Les propos du Pape : communiqué de Rome


Note du P. Lombardi sur les paroles du Pape sur la question du préservatif :


"À la fin du chapitre 10 du livre "Lumière du monde», le Pape répond à deux questions au sujet de la lutte contre le sida et l'utilisation des préservatifs, questions qui se rapportent à la discussion ayant suivi quelques mots prononcés par le Pape sur ce sujet au cours de son voyage en Afrique en 2009.

Le Pape confirme clairement qu'alors, il n'avait pas voulu prendre position sur la question du préservatif en général, mais qu'il voulait affirmer avec force que le problème du sida ne peut pas être résolu seulement avec la distribution de préservatifs, parce qu'il faut faire beaucoup plus: prévenir, éduquer, aider, conseiller, rester proche des gens, soit afin qu'ils ne tombent pas malades, soit quand ils sont malades.

Le Pape rappelle que même dans les milieux non ecclésiaux, il s'est développé une conscience analogue, tel qu'il ressort de la théorie dite ABC (Abstinence - Be Faithful - Condom), dans lequel les deux premiers éléments (l'abstinence et la fidélité) sont beaucoup plus cruciaux et fondamentaux pour le sida, tandis que le préservatif est en dernière place comme une échappatoire, quand les deux autres font défaut. Il doit donc être clair que le préservatif n'est pas la solution au problème.

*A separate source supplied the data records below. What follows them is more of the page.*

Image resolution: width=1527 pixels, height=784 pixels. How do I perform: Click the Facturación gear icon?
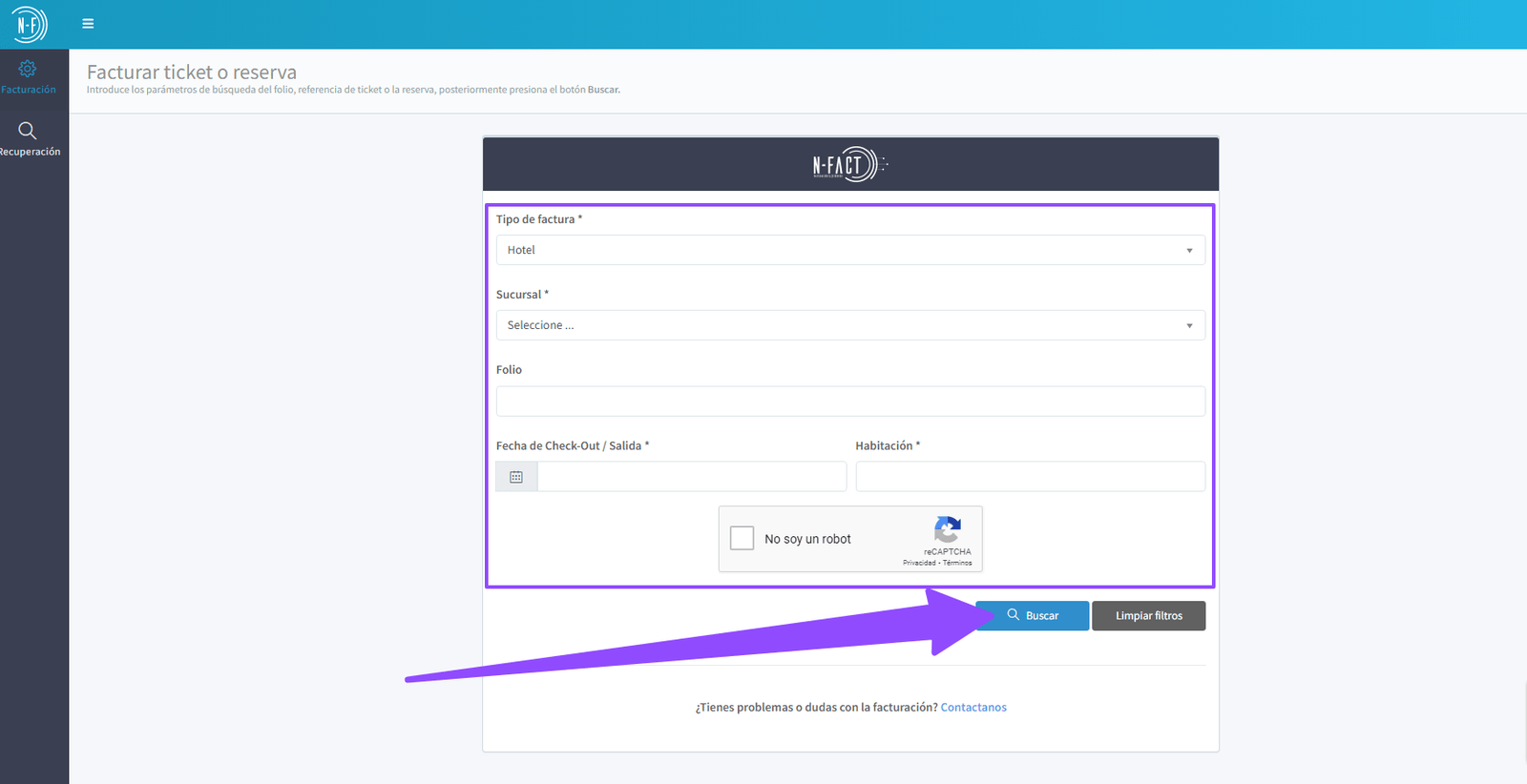tap(28, 69)
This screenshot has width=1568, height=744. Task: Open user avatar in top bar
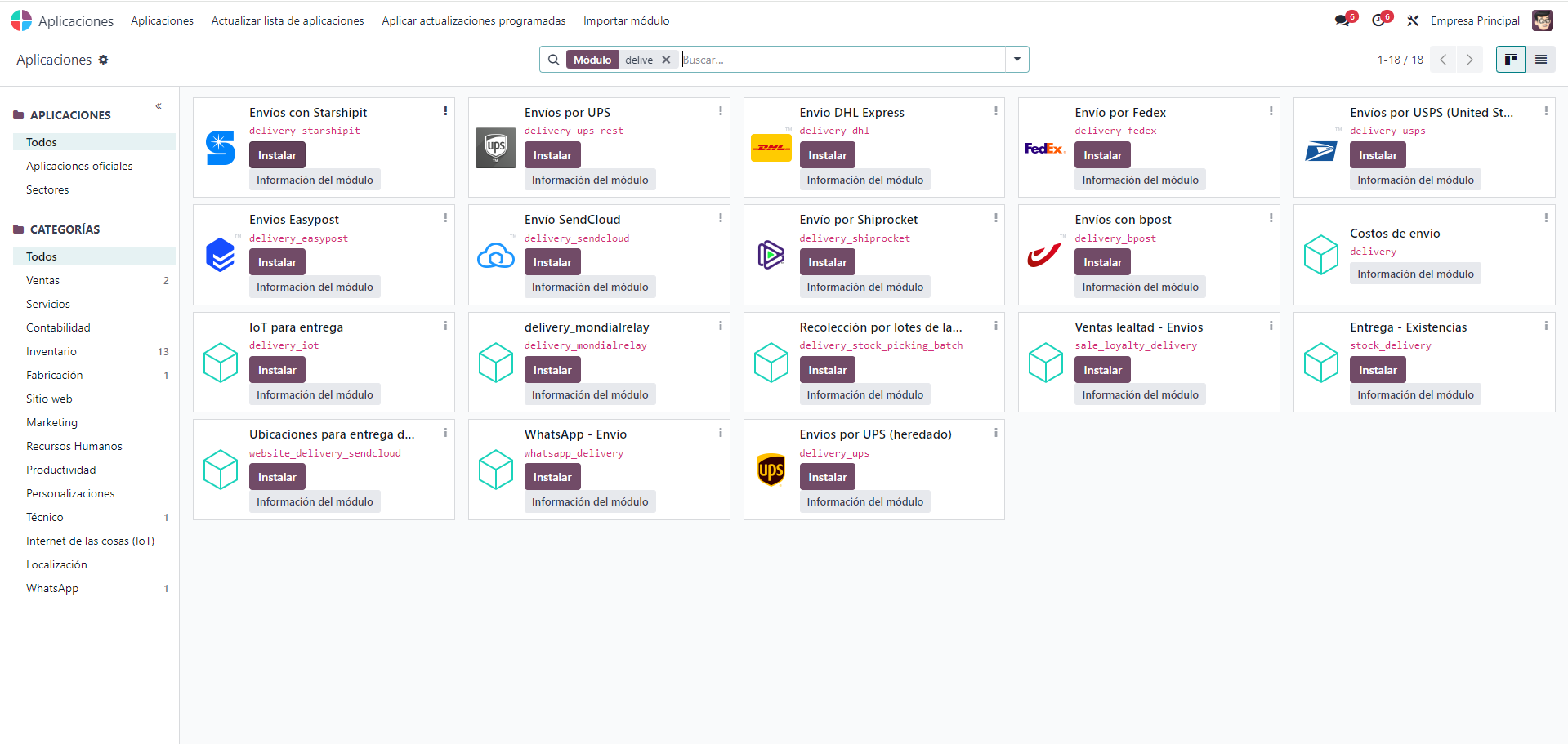1542,20
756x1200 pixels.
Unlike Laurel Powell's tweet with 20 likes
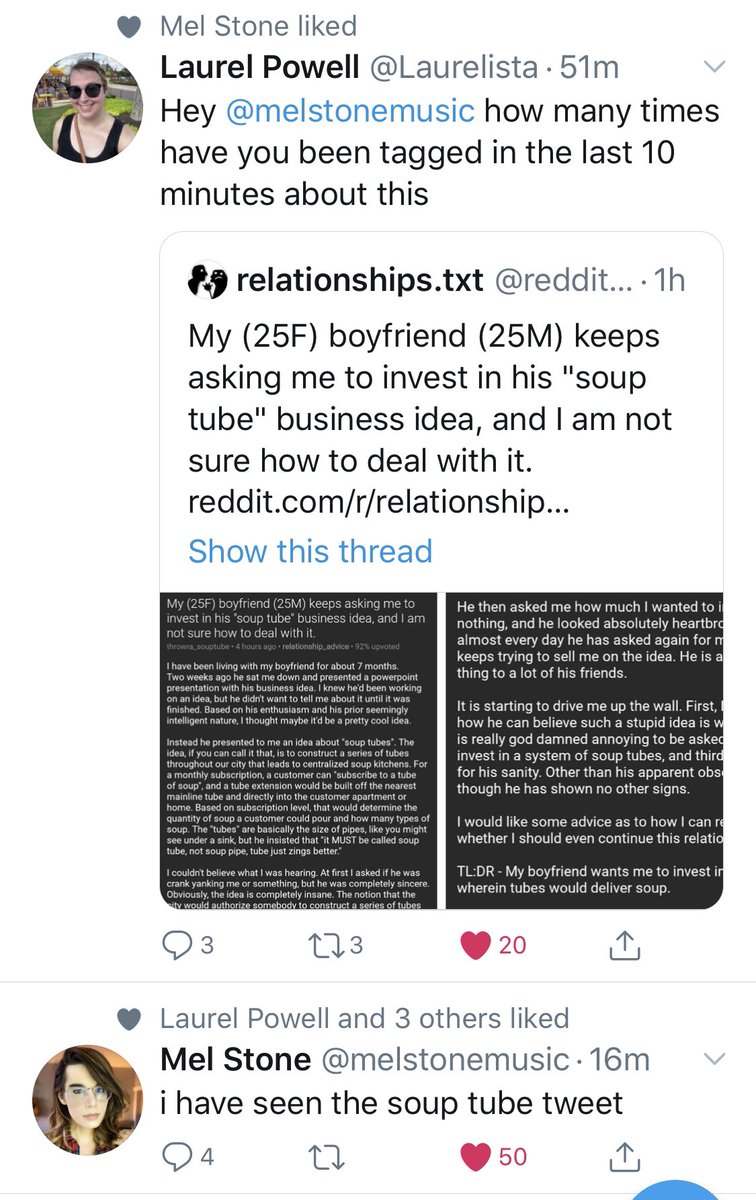[x=475, y=945]
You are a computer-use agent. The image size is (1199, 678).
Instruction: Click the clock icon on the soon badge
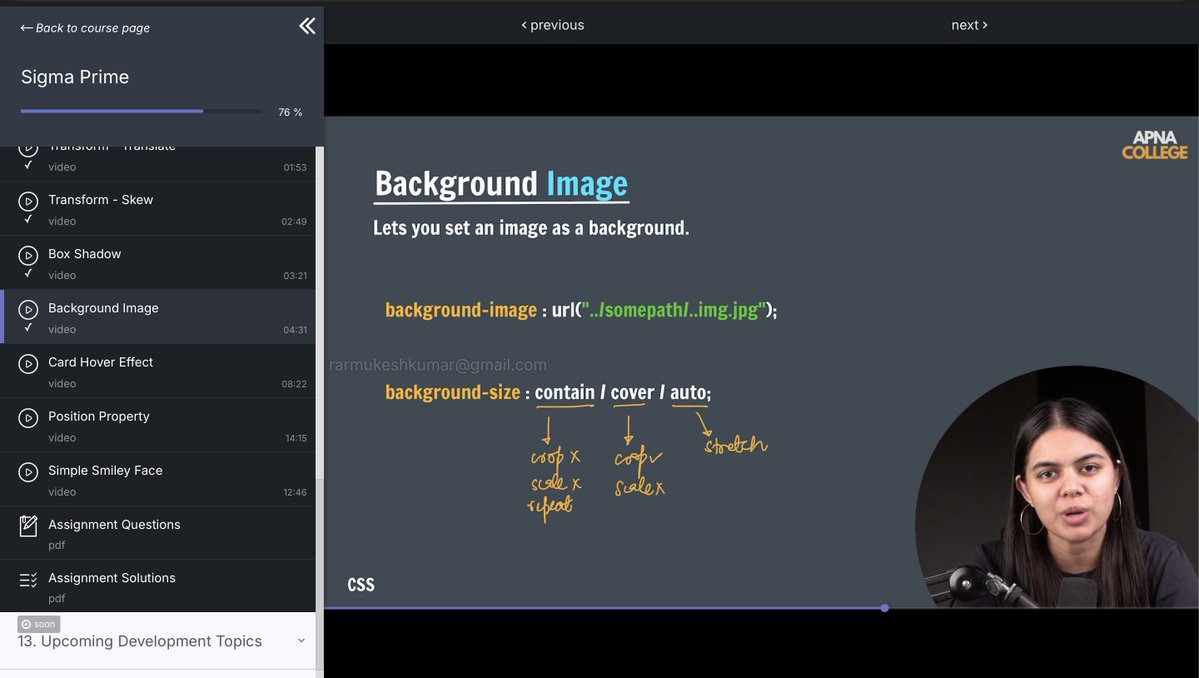coord(27,623)
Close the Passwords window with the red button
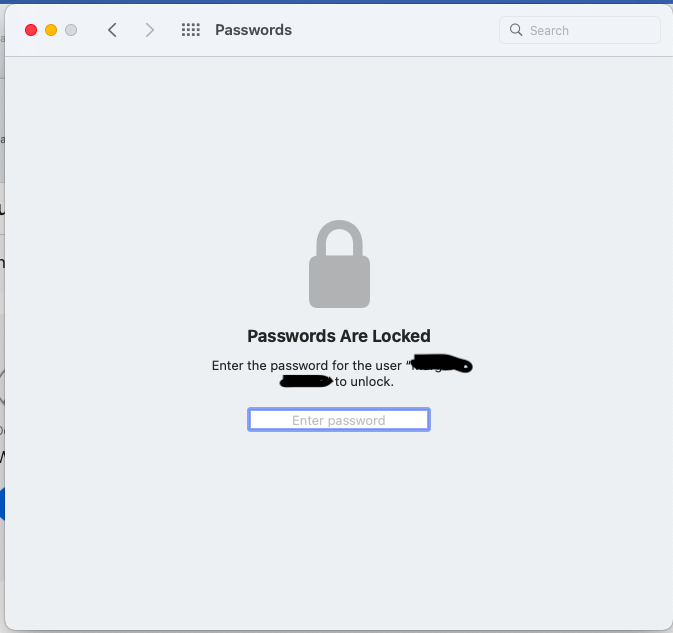The image size is (673, 633). coord(31,30)
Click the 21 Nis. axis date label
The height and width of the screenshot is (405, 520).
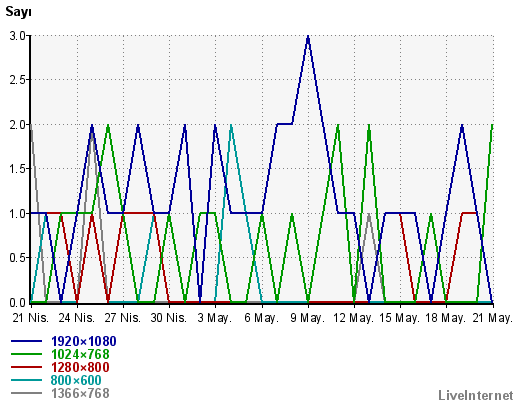31,318
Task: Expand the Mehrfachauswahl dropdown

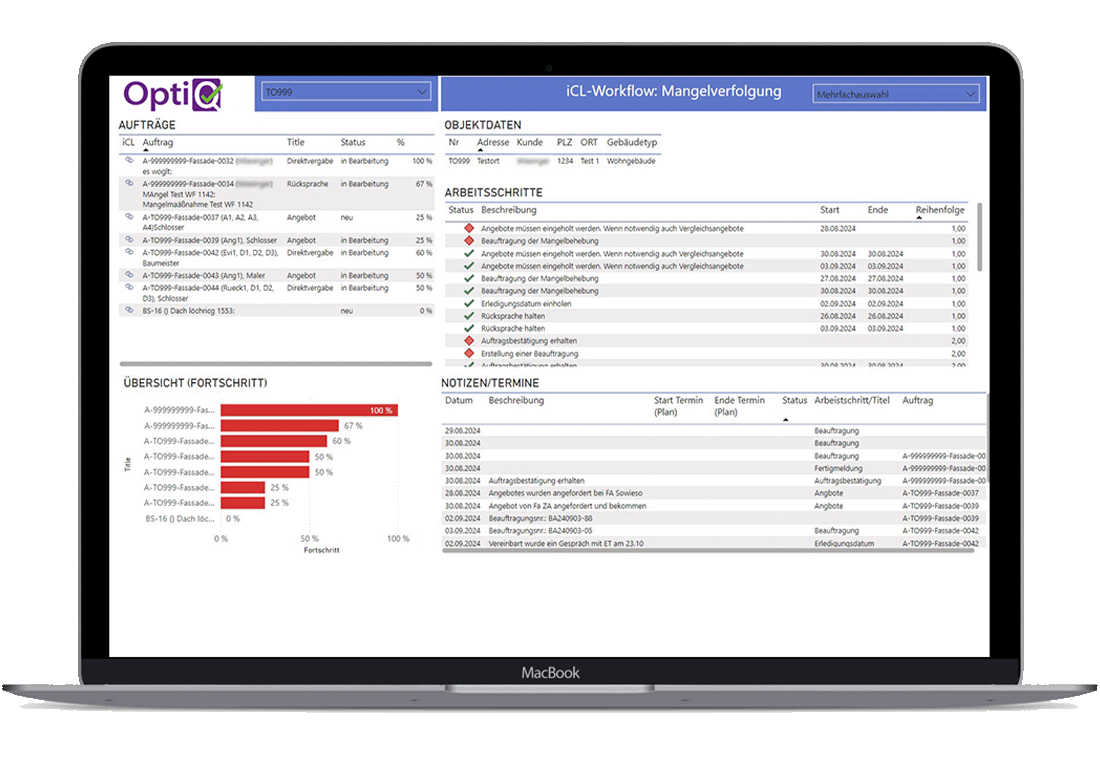Action: 895,95
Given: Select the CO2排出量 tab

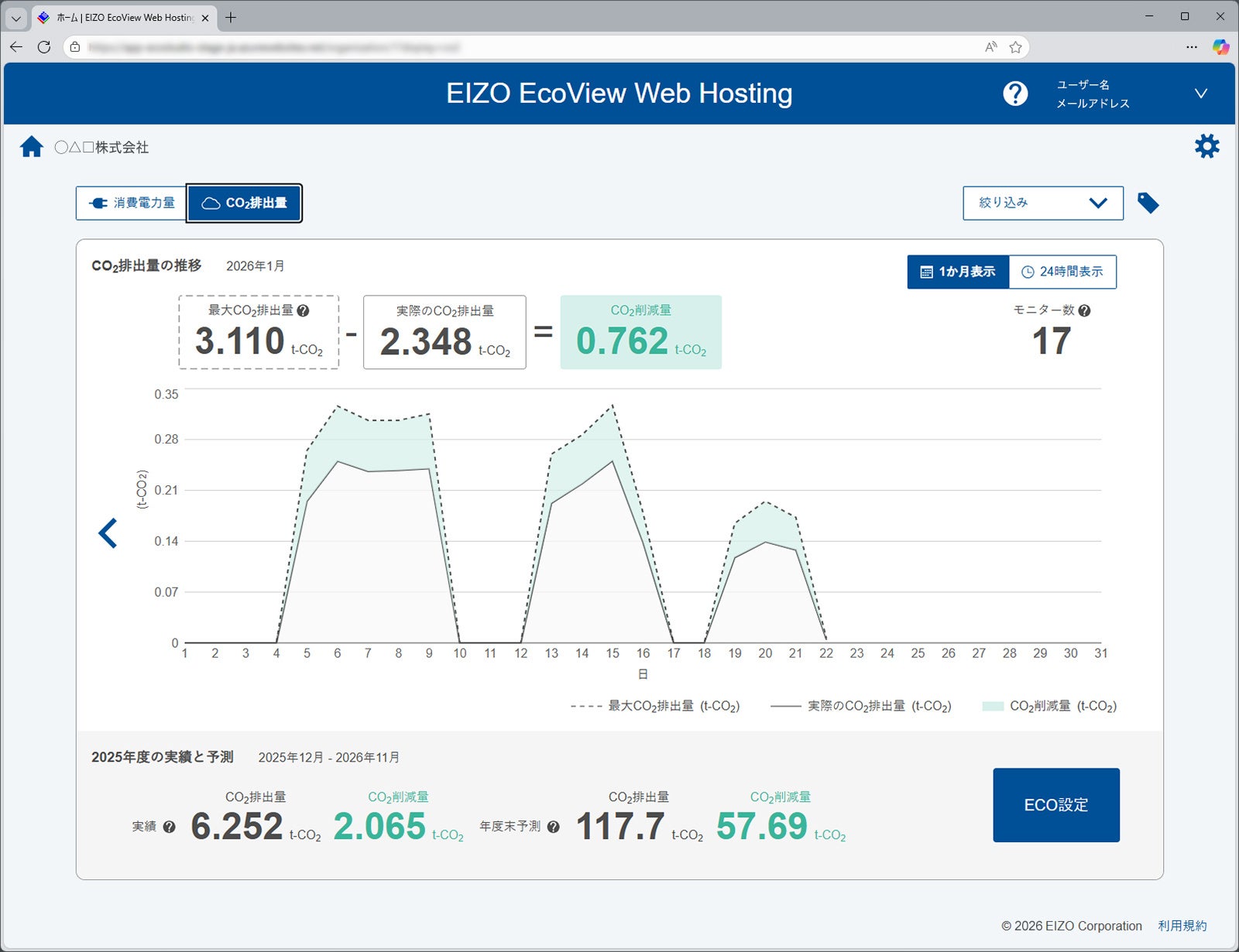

Le Pape élargit ensuite le regard et insiste sur le fait que se concentrer uniquement sur le préservatif revient à banaliser la sexualité, qui perd son sens comme une expression de l'amour entre les individus et devient comme une «drogue». La lutte contre la banalisation de la sexualité fait partie du "grand effort pour que la sexualité soit perçue de façon positive et puisse exercer son effet positif sur l'être humain dans sa totalité."

À la lumière de cette vision ample et profonde de la sexualité humaine et de sa problématique aujourd'hui, le Pape réaffirme que "bien sûr l'Eglise ne considère pas le préservatif comme la solution authentique et morale" du problème du sida. De cette façon, le pape ne réforme ni ne change l'enseignement de l'Eglise, mais il le réaffirme, se mettant dans la perspective de la valeur et la dignité de la sexualité humaine comme expression d'amour et de responsabilité.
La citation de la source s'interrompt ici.